Maybe, as an Omega-level Metahuman, I myself would one day become powerful enough that I would figure out a way to use my powers to time travel. Maybe there was some twist on how to use my powers I had not yet thought of.
Or, maybe there was some other way to travel back in time that did not involve technology or Metahuman powers.
Maybe time travel was possible. Maybe saving the lives of all the people I cared about was possible. Maybe, as Faulkner wrote, “The past is never dead. It’s not even past.” I did not know.
But Cassandra did. And even if time travel was not possible, Cassandra would know if resurrection was. If a carpenter from Nazareth could pull off resurrection millennia ago, surely a husband and wife from South Carolina could today.
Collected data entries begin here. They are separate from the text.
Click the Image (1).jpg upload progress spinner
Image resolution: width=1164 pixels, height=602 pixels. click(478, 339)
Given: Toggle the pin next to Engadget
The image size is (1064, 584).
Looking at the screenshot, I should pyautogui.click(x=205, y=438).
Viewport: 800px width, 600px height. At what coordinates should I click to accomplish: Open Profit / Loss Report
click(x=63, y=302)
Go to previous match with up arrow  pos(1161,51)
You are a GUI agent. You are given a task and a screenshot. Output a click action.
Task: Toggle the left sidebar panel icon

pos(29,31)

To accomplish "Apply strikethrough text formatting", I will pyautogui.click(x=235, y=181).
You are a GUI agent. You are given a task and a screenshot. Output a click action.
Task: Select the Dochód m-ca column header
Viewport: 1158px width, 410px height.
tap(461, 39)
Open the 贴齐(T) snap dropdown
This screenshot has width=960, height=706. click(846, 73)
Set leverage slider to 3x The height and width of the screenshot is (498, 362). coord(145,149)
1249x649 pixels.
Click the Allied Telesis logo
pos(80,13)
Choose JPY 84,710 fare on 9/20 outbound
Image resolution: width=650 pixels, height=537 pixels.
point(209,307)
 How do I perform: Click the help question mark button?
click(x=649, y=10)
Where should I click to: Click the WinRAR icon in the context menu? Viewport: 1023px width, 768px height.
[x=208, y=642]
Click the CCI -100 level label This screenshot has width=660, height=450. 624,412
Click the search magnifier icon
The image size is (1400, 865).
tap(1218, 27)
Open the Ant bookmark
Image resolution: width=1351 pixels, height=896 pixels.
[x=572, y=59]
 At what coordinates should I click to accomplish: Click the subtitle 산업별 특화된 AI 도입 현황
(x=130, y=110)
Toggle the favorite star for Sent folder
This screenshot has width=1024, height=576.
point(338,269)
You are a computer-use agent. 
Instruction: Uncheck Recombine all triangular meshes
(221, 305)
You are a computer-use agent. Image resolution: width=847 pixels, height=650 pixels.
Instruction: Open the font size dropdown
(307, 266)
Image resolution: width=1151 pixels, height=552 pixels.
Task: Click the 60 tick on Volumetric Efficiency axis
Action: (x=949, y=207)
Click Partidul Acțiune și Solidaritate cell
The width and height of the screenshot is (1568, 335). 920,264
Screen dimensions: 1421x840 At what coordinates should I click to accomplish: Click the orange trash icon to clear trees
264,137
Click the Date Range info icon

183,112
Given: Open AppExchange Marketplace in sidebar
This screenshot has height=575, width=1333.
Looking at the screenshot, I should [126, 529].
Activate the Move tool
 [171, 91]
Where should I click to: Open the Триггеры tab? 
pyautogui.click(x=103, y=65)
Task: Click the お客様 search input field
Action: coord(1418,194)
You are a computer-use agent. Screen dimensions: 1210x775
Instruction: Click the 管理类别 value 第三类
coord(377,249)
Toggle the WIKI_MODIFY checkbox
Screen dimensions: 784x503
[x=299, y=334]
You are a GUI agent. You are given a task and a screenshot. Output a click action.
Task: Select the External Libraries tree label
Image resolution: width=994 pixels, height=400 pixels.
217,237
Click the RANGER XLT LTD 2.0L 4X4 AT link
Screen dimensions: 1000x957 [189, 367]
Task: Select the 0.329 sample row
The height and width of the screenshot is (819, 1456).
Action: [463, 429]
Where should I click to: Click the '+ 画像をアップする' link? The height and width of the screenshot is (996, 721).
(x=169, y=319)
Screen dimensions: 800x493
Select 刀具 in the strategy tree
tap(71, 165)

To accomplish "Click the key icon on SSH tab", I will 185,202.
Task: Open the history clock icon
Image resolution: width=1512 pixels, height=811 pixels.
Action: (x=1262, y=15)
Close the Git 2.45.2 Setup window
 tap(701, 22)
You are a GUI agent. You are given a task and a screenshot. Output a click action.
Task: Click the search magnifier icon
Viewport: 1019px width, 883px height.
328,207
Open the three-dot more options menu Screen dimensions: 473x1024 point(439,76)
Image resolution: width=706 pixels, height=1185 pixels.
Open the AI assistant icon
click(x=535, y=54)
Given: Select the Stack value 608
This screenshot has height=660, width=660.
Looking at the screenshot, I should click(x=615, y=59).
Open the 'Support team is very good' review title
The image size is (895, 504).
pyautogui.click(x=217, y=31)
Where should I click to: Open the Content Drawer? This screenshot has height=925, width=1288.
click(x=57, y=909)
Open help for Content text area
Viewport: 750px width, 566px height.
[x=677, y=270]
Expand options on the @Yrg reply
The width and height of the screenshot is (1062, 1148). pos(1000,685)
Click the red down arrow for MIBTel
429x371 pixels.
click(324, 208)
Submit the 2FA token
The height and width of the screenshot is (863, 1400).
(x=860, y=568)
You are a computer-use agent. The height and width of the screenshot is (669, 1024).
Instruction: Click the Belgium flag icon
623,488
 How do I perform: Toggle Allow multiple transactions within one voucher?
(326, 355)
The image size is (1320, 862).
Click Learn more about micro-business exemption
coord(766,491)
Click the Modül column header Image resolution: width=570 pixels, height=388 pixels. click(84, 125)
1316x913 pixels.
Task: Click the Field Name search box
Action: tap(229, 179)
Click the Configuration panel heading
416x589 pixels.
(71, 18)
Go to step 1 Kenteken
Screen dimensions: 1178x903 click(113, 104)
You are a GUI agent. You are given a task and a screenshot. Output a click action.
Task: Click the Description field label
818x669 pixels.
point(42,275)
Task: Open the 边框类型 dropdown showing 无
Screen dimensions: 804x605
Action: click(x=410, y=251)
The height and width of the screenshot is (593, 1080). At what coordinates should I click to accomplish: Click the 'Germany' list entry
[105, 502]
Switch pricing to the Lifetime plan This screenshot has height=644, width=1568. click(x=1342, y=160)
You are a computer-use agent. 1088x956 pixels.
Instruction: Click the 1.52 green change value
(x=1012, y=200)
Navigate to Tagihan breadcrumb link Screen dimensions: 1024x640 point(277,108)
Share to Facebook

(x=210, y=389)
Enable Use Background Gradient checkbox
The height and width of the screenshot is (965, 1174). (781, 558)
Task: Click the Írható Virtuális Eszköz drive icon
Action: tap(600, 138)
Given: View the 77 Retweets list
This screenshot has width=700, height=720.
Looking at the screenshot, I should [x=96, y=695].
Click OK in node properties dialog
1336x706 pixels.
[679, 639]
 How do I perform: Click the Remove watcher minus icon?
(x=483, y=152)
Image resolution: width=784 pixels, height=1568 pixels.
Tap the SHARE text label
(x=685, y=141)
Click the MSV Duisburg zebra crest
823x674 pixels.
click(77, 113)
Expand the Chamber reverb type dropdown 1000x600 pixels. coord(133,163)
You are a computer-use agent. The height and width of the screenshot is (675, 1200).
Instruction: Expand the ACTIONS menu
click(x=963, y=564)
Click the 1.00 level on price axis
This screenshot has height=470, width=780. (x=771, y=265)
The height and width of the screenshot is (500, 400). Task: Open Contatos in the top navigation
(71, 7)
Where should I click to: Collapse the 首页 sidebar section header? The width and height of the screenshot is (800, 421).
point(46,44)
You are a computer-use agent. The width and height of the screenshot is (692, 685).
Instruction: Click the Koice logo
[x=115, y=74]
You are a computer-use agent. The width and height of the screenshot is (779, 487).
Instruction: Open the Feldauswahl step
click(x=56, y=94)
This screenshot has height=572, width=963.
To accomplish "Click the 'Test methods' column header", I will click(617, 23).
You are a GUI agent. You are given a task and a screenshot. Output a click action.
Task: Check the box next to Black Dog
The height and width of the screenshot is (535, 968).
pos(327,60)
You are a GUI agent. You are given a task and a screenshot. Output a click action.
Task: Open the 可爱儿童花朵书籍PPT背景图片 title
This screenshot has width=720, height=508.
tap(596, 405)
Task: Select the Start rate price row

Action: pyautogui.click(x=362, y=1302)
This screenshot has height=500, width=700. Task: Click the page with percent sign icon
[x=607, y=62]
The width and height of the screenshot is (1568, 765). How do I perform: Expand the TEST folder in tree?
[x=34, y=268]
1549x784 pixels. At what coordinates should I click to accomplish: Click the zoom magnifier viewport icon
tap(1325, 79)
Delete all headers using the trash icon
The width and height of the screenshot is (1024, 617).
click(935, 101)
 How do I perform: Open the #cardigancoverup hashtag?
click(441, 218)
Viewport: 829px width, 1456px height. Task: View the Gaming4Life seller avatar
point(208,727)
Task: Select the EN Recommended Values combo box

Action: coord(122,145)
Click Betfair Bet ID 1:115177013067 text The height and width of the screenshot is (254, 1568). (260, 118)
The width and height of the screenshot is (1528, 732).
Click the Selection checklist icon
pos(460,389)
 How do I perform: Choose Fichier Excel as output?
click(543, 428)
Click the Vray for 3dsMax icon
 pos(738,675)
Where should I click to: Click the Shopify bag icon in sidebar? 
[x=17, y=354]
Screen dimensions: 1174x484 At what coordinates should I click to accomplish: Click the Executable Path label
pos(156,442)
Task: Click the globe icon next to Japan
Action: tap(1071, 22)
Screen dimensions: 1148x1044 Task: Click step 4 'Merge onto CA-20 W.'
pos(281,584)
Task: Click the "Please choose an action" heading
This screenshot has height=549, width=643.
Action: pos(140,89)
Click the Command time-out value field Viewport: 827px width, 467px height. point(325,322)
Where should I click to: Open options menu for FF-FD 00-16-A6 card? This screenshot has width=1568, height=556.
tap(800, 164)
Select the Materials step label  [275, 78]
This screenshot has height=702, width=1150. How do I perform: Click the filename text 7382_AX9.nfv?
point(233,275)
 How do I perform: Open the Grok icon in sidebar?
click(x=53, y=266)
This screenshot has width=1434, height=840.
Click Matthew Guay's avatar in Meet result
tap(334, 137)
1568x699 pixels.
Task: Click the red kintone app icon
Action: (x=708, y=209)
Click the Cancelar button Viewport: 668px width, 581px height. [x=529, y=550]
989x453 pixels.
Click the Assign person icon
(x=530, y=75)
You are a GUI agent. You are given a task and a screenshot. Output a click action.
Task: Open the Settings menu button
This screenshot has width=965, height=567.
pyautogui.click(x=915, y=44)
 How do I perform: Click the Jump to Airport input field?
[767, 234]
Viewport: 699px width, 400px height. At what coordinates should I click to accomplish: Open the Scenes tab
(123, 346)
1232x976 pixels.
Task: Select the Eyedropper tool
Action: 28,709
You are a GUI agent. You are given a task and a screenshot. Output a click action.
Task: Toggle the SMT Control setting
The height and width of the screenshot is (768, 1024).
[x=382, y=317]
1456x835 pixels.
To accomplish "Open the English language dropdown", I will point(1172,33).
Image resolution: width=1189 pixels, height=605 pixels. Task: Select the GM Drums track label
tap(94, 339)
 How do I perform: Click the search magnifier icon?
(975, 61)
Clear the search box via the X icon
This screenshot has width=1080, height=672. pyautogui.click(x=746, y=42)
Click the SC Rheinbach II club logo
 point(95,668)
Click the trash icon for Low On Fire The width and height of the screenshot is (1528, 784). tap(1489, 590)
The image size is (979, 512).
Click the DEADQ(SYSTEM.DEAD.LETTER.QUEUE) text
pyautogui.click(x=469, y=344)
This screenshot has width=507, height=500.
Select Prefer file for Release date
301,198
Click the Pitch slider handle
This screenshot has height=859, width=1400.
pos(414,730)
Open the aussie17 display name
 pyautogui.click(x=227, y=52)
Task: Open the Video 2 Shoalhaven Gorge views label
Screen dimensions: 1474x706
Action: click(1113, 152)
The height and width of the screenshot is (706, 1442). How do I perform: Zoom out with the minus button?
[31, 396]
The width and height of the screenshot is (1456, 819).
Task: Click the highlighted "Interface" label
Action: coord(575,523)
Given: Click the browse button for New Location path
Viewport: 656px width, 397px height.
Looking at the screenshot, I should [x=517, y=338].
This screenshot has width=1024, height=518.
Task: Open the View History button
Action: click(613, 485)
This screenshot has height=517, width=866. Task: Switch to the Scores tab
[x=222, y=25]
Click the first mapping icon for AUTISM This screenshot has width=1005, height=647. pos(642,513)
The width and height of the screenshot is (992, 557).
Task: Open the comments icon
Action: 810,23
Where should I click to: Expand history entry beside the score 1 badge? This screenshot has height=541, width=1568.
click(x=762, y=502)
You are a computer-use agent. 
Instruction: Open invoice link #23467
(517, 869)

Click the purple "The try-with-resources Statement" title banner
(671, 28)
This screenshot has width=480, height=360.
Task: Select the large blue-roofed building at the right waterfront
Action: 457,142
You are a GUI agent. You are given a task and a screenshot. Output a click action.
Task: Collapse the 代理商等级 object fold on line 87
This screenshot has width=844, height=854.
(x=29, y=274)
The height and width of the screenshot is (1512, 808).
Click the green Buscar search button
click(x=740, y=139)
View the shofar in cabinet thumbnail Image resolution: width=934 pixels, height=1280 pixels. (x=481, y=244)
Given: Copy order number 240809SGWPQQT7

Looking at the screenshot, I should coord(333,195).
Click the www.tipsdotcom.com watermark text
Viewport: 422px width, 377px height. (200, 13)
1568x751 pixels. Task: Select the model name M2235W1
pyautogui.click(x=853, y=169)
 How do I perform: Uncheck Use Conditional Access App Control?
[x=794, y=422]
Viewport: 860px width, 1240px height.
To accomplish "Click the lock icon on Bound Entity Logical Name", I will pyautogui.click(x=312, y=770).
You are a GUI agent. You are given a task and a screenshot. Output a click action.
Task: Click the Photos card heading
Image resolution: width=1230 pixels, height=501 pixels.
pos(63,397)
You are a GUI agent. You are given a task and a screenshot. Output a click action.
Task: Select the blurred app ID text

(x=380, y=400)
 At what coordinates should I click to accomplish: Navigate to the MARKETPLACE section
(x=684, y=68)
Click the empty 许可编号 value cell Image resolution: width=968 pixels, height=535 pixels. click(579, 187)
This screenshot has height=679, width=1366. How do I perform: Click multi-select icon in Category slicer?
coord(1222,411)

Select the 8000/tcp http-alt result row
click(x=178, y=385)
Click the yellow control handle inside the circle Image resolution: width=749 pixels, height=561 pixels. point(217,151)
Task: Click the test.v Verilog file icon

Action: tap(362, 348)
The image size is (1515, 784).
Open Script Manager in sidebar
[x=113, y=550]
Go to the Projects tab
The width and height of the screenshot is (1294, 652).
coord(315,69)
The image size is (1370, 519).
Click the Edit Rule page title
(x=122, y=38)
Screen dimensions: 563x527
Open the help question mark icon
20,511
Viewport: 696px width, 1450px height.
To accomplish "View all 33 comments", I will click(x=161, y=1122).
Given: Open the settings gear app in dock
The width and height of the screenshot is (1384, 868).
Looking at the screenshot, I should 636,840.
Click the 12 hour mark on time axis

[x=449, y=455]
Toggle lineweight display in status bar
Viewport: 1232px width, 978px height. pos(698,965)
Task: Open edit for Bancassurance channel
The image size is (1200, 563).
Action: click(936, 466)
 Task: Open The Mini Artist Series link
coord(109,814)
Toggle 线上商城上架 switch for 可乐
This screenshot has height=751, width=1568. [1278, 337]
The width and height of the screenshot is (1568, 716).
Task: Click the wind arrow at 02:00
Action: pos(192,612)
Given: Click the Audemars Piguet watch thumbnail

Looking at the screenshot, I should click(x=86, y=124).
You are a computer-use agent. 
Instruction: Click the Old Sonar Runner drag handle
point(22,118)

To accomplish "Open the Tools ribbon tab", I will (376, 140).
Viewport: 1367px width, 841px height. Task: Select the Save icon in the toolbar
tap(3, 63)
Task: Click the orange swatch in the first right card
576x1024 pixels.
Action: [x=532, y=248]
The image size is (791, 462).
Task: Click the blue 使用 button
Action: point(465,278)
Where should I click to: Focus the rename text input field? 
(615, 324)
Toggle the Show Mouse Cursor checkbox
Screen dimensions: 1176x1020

But, what if I asked Cassandra if I could travel back in time to save Hammer, Hannah, Dad, and Mom or resurrect them somehow and the answer was No? I would waste my one shot at asking Cassandra a question. More importantly, I would kill off the hope that they all could be saved. It was a hope I had not even been aware I harbored, a hope that kept me going when times were tough. If I didn’t have hope that tomorrow could be better than
yesterday, what was the point of living?
I remembered something Dad once said, one of his Jamesisms: “The past can be the wind in your sails. It can also be an anchor.” I knew if Cassandra told me there was no way the people I cared about could be saved, it would be an anchor that would mire me in a sea of despair, perhaps forever.
I wrestled with the subject of the question I should ask. Mechano, or my friends and family?
Seconds passed. Or maybe it was hours. I could not tell. Time seemed to have little meaning in the internal world Cassandra had sucked me into.
I made up my mind. I needed to know if there was some way to save Hammer, Hannah, and my parents. It didn’t matter if Cassandra’s answer was no. I had to know for sure. Mechano could wait. I had put off dealing with him this long. Besides, as Isaac had suggested days before, I could simply turn what I knew about him over to the Heroes’ Guild and let it handle him. My family and friends should take precedence.
Unbidden, the words of the Hero’s Oath I had sworn during my cape investiture ceremony bubbled up to the forefront of my mind. Saying those words along with the other five people who had passed the Trials—Isaac, Neha, Hacker, Hardcase, and Zephyr—had been one of the biggest moments of my life:
No cave so dark,
No pit so deep,
Will hide evil from my arm’s sweep.
Those who sow darkness soon shall reap.
For in the pursuit of justice,
I will never sleep.
The words echoed in my mind, their meaning sinking in in a way they had not before. I could not simply report Mechano to the Guild and let it deal with him. I was the Guild. Even though I was inexperienced compared to Heroes like Truman, Athena, the Old Man, and Ghost, I was as much of a Hero and a member of the Guild as they were. According to the oath I had sworn, it was my job to deal with people like Mechano, not to foist him off on someone else. I knew he had tried to kill me during the Trials, both with nanites and with a bomb. With the latter, he had nearly killed and injured others as well. What else had he done wrong that I did not even know about? How else had he violated his own Oath? It was my responsibility to bring him to justice.